Are we really supposed to feel sorry for a man who hooks up with a tramp named Petal, only to be abandoned by her early in the picture? Can we be sympathetic to a girl named Bunny and whose only exemplification of her name is by hopping up and down a couple of times? The force of nomenclature is not enough to instill true identification with the characters, and as a result, they fall flat after we get over the initial “shock” of hearing their names.
Director Lasse Hallstr?m tries hard to make the material work. He instilled The Cider House Rules with depth of feeling through masterful use of color and mood; here he does the same, but it falls into the same tired trap that CHR succumbed to–that is, an overexpanded moral story. The feeling one gets in watching both CHR and TSN is that a simple moral premise has been flattened and stretched to fill two hours. TSN feels especially long, and there is little payoff in the end. It is almost as if the screenwriter fell asleep while composing the end and it just fluttered to a staid, sure slowness.
The plot is simple. Quoyle (Kevin Spacey) meets Petal (Cate Blanchett) and has a daughter with her, but Petal is a tramp and can’t stay tied down to one man. Quoyle is enamoured though, and even when Petal dies in a car accident, he feels he cannot let go. Then his father and mother die, and Aunt Agnes (Judi Dench) convinces him to move to their ancestral home in Newfoundland. There Quoyle meets Wavey (Julianne Moore), a local schoolteacher, begins writing the shipping news for the local newspaper, and tries to rebuild his life. It is a slow process, but eventually he finds his place, culminating in a violent storm and its hopeful aftermath.
Cinematography and lighting is so well done here that it’s difficult to find fault with it.
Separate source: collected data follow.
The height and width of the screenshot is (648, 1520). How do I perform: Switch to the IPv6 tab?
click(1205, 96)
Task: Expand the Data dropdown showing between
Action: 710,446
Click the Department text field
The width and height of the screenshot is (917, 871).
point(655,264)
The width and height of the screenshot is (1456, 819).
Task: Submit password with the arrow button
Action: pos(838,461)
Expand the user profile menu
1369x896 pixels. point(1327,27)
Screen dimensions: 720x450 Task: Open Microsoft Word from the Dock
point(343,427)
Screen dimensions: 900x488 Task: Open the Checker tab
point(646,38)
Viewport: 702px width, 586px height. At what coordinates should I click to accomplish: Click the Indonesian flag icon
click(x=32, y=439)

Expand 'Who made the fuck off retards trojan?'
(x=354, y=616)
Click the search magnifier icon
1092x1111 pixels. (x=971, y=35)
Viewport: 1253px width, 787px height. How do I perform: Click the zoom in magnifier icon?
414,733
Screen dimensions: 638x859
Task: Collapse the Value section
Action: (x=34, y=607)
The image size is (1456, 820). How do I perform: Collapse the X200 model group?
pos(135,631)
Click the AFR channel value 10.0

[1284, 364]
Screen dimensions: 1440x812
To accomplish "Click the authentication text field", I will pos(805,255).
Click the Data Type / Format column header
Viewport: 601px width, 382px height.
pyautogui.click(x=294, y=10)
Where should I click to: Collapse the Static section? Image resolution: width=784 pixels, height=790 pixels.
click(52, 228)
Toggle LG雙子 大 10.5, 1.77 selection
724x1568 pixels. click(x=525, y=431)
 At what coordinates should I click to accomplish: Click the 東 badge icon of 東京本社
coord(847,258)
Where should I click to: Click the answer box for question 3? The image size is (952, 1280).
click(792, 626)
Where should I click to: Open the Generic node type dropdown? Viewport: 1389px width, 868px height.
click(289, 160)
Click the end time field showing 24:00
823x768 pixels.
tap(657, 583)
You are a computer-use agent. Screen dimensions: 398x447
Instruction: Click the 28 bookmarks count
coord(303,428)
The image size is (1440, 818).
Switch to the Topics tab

In the hands of a less skilled director, TSN could have suffered from poor atmosphere, ill-conceived settings. Hallstrom imbues every shot with sensitivity and care, detailing with soft, grey colours, and filling the screen with patient shots. The actors are all top notch, but something seemed off, as if they were just out of sync. I think that it was the script that was the problem–they were working with a really lousy composition.
The Shipping News appeals because of its setting, its mood, and its gentle appraisal of the human condition, and the reparations needed to restore a person. It fails because of a poor script and over-gimmicky characterizations.